Search code examples
regexoracleoracle10g

Regex matching works on regex tester but not in oracle


I have the regex \bname[^a-zA-Z]+[0-9]+. This regex works on https://regexr.com/ but does not work in oracle. The pattern I am going for is: <exact word "name" (upper or lower case)><any character/s that is a non-alphabet (including line breaks) or it can be no character><a whole number>

Where is my testing sample:

name8213

name:1232

name: 234

name 
1231

name: 
985

name:, 123

-- Should not match any of the below text

nameis1233

name is 123

ornaments are cool 360

nickname 1323

name 1234 1233 (should not match the second set of numbers)

However, when I execute

SELECT REGEXP_SUBSTR('name 123', '\bname[^a-zA-Z]+[0-9]+', 1, 1, 'i') FROM DUAL

I get nothing out. My end goal is to just extract that whole number.


Solution

  • Oracle regex does not support word boundaries.

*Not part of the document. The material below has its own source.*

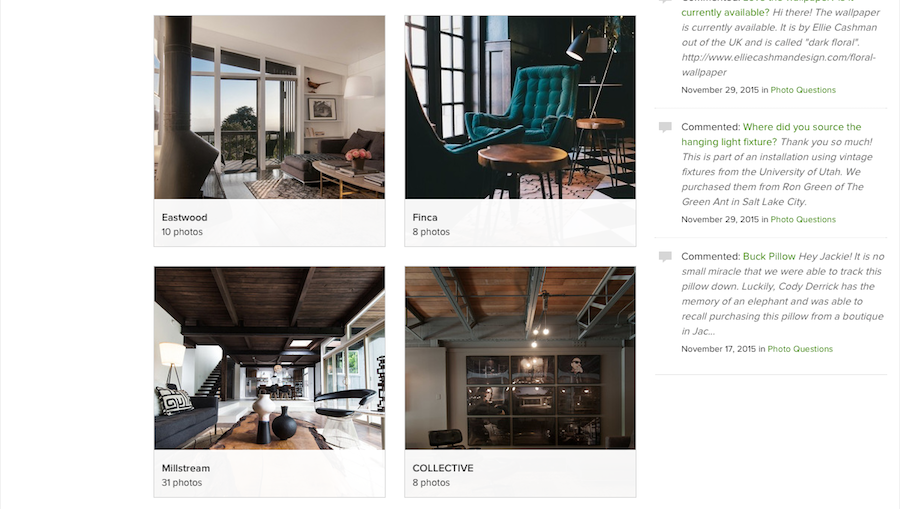The width and height of the screenshot is (900, 509).
Task: Open Photo Questions link dated November 17, 2015
Action: pos(800,349)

    In this case, you need to do three things:

    • Use the (\W|^) as the leading word boundary construct substitute and
    • Wrap the part of the regex you need to get as a return with another capturing group, and later get it using the right argument to the REGEXP_SUBSTR function
    • Replace the [^a-zA-Z]+ with \W* (or [^[:alnum:]]* if you allow underscores there), as your intention is to match any non-word chars between name and a number, and fail all matches with letters and digits in between them.

    You can use

    SELECT REGEXP_SUBSTR('name 123', '(\W|^)(name\W*[0-9]+)', 1, 1, 'i', 2) FROM DUAL
    

    The last argument, 2, tells the REGEXP_SUBSTR to fetch the value of the second capturing group.

    Details:

    • (\W|^) - Group 1: a non-word char (any char other than a letter, digit or underscore) or start of string
    • (name\W*[0-9]+) - Group 2: name, then any zero or more non-word chars (or any zero or more non-alphanumeric chars if you use [^[:alnum:]]*)and then one or more digits.